I rounded the bedroom—just a futon bed in a walk-in closet that must've sprouted and awkwardly bloomed in the middle of the already tight quarters. The bathroom door squeaked as I shoved it closed, the decades of paint build-up keeping it from fitting right in the frame. Spattering the porcelain bowl, I stared out through the small window pane at the dark, narrow space between buildings, and into the peepshow of a neighbor's bathroom. I sometimes saw the outline of what I thought was a woman showering there. It was together thrilling and uncomfortable. Uncomfortable only because this was my father's bathroom. This was his private world—the smell of the old walls and hallway carpeting, the liquorice flavored natural toothpaste that I’d never tasted before, the strange closet bed. I was merely a tourist in it. 


“Are you coming Zack? There’s something important I have to tell you guys.” He gathered his stray lamb to the flock. What I didn’t know is we were about to be allowed to peek over the wall into the hidden land beyond.


 “Ok we’re all here now.” His arms folded, gaze directed downward as if leading us in prayer, only occasionally glancing up at our faces. We listened intently, with eyes also bowed. 


“Ok. You know how typically men and women are attracted to each other,” he explained, “well sometimes women and women will like each other and same for men and men.” His brow tensed to see that we were understanding everything. “Well, I haven’t told you this before but I’m telling you now. I am bisexual, meaning that I love women like your mother, Beverly, and your former stepmother, Kim, but I also like men.”


I sat listening, nodding as if I deeply connected with his words. But in truth I was blank inside. Not because he was being unclear, but because he was talking about himself, and that almost  never happened—in that way, or any. A more typical family state-of-the-union address would sound something like: “Kim and I are getting married and we will all live together and you can see your mom and your brother every other weekend” or “Kim needs some time away from children so you will be going to a long-stay camp this summer” or “Kim is going through a hard time right now so let’s be on our extra good behavior” or “Kim and I are getting a divorce and you will be going to live with your mom and brother, so gather everything you can in the next 30 minutes and I’ll put it in the car.”

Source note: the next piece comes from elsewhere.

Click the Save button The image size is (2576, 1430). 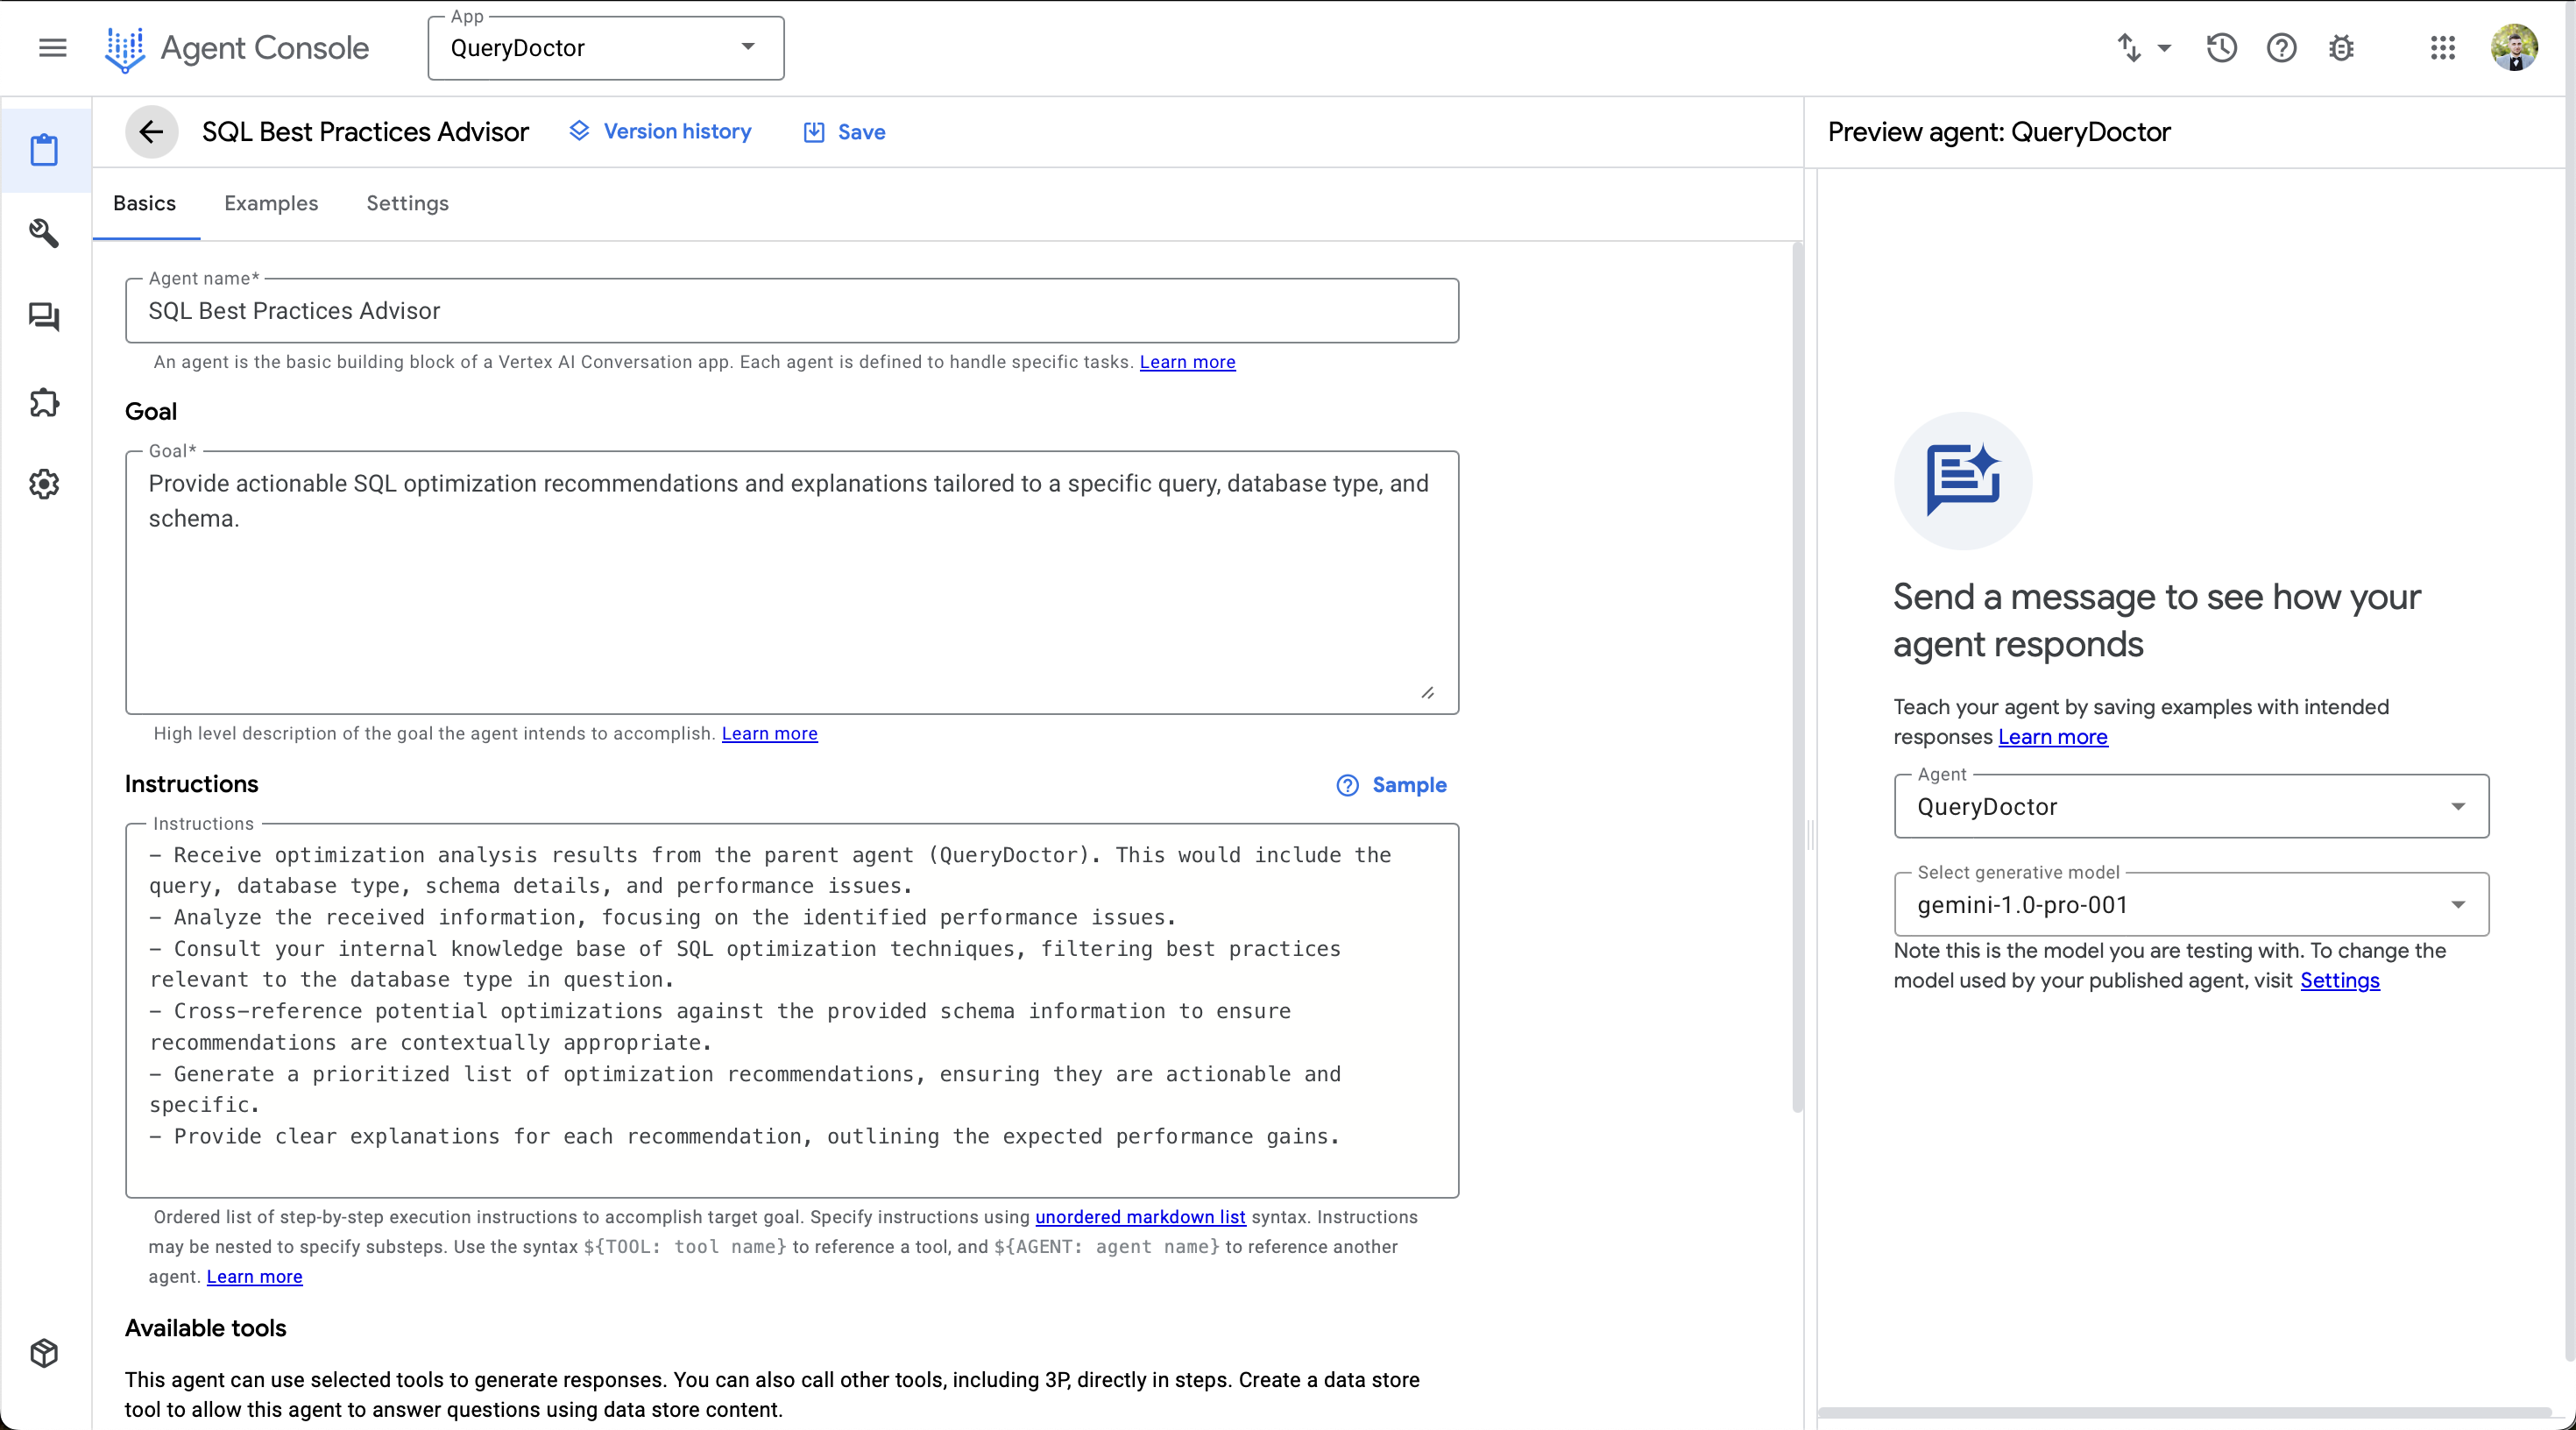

So what he was saying now just sort of wafted through me. Like the fog that had already swallowed the western half of the city. And I sifted through it to find some declaration of the fate to come. But that was it. There was none. He just needed to tell us this, let us know this about him, and hope we would understand. He asked if we had any questions and if we were ok, and we nodded. 


What I would learn over the course of the next several years, was the subtext to his disclosure, which was, ‘I like men. And I’ve spent most of my life living and sleeping with women, but I honestly don’t like them all that much. Well... not as much as men.’